§ **Entries from a dataset**
===
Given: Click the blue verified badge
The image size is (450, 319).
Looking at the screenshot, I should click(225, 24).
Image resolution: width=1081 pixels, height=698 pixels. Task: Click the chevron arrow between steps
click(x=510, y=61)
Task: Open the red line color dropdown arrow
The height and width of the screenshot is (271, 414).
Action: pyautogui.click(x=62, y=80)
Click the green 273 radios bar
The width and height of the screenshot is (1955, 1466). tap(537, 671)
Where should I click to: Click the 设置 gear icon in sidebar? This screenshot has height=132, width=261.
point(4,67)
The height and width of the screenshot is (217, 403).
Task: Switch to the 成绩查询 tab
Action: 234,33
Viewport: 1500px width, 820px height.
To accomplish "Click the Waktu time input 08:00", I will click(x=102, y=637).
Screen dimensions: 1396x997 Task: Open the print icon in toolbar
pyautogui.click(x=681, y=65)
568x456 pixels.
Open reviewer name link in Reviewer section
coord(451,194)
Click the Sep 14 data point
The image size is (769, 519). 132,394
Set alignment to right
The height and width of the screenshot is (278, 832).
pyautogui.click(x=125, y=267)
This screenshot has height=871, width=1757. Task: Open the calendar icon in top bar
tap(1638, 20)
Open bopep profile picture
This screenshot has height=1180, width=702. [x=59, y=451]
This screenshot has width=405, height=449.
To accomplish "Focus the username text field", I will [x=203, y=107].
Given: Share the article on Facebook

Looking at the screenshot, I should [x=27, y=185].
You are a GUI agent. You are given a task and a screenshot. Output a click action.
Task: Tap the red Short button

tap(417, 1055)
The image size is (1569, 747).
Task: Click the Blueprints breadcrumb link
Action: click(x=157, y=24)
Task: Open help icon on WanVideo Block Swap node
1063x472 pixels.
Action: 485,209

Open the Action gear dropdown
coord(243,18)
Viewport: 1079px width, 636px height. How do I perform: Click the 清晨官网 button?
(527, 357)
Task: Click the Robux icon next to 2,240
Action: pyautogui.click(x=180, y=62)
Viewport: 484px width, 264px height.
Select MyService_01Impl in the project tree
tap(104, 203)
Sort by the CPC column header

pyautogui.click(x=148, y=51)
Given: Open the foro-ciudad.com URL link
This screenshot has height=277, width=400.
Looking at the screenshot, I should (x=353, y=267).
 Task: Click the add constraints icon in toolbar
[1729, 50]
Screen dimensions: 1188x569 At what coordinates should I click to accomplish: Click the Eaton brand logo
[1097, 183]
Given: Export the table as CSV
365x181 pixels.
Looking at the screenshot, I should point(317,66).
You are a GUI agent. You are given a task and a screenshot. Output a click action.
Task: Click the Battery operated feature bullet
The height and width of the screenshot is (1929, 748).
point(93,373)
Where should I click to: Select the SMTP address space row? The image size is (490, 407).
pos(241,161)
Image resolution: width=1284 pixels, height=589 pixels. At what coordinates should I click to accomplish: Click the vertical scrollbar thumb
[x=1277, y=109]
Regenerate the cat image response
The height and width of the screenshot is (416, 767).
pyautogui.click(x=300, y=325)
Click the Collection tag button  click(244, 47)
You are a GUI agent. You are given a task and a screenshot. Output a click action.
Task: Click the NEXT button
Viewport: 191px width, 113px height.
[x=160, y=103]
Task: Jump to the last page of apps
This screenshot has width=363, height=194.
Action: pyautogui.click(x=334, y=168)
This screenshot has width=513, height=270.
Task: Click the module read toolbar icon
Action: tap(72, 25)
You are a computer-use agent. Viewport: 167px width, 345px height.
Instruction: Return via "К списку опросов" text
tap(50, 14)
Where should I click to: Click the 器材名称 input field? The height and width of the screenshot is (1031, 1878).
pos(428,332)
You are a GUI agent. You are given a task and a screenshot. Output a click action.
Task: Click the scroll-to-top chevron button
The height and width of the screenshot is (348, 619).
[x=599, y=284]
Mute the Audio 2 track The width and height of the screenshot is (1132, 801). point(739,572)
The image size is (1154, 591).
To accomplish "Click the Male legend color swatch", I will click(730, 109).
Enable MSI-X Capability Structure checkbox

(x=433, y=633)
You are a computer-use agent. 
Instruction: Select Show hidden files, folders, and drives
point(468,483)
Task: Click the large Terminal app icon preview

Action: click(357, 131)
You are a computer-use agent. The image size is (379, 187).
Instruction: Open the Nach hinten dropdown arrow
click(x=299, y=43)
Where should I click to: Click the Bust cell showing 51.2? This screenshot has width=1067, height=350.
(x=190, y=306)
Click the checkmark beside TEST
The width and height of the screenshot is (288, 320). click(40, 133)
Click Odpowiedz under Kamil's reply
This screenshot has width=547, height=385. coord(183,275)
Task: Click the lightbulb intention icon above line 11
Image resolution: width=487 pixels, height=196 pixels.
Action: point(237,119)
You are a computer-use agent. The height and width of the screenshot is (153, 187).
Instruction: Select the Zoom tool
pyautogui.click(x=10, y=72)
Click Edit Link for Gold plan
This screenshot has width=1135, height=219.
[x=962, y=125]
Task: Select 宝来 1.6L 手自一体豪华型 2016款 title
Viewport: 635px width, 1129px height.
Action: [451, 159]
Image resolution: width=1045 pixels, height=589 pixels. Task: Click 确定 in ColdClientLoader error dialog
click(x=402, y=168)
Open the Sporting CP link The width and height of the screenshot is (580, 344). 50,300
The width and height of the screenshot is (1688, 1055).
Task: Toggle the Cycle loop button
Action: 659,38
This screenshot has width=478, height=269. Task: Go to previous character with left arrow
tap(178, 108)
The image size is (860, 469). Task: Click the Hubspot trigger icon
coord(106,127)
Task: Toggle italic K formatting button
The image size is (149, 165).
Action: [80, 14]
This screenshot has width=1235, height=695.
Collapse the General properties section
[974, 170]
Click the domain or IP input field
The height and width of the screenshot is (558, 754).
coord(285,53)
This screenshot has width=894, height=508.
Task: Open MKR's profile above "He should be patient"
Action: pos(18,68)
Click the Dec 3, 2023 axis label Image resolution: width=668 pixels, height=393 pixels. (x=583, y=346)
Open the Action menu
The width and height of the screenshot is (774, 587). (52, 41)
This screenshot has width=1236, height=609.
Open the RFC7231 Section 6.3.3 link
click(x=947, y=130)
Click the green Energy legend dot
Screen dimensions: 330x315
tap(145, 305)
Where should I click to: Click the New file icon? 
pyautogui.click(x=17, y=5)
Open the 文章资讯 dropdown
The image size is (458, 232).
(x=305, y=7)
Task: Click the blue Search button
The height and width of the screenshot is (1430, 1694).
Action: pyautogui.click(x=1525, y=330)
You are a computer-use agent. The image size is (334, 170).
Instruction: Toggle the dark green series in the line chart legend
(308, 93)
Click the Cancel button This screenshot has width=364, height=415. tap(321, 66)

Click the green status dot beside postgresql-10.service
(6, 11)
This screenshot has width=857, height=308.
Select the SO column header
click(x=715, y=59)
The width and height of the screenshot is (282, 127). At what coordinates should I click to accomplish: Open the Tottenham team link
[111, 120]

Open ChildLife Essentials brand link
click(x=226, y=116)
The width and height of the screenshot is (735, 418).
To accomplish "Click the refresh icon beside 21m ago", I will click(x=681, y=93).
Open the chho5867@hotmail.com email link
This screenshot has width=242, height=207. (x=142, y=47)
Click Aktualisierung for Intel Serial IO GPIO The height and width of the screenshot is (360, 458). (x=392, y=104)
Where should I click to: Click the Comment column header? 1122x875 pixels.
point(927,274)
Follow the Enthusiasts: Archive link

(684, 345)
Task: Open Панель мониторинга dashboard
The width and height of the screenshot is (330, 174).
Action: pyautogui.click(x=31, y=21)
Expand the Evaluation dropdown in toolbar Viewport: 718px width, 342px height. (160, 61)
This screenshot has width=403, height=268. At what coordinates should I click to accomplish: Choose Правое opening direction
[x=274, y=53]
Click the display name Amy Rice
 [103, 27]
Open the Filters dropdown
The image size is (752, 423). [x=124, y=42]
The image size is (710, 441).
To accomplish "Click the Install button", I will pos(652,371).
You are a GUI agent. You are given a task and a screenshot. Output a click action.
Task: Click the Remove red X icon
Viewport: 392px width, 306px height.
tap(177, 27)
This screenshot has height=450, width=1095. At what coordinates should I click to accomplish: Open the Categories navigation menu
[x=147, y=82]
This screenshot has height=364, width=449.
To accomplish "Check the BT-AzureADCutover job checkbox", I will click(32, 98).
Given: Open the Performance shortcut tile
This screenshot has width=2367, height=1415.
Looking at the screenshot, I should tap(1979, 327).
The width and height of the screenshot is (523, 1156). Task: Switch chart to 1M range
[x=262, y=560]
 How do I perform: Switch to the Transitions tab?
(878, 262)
===
Please reproduce the records between the line holding "Task: Open help" and the line holding "Looking at the screenshot, I should point(317,66).", inclusive, with "toolbar" renamed to "tool strip" and all else unchanged.

Task: Open help icon on WanVideo Block Swap node
1063x472 pixels.
Action: 485,209

Open the Action gear dropdown
coord(243,18)
Viewport: 1079px width, 636px height. How do I perform: Click the 清晨官网 button?
(527, 357)
Task: Click the Robux icon next to 2,240
Action: pyautogui.click(x=180, y=62)
Viewport: 484px width, 264px height.
Select MyService_01Impl in the project tree
tap(104, 203)
Sort by the CPC column header

pyautogui.click(x=148, y=51)
Given: Open the foro-ciudad.com URL link
This screenshot has height=277, width=400.
Looking at the screenshot, I should (x=353, y=267).
 Task: Click the add constraints icon in tool strip
[1729, 50]
Screen dimensions: 1188x569 At what coordinates should I click to accomplish: Click the Eaton brand logo
[1097, 183]
Given: Export the table as CSV
365x181 pixels.
Looking at the screenshot, I should point(317,66).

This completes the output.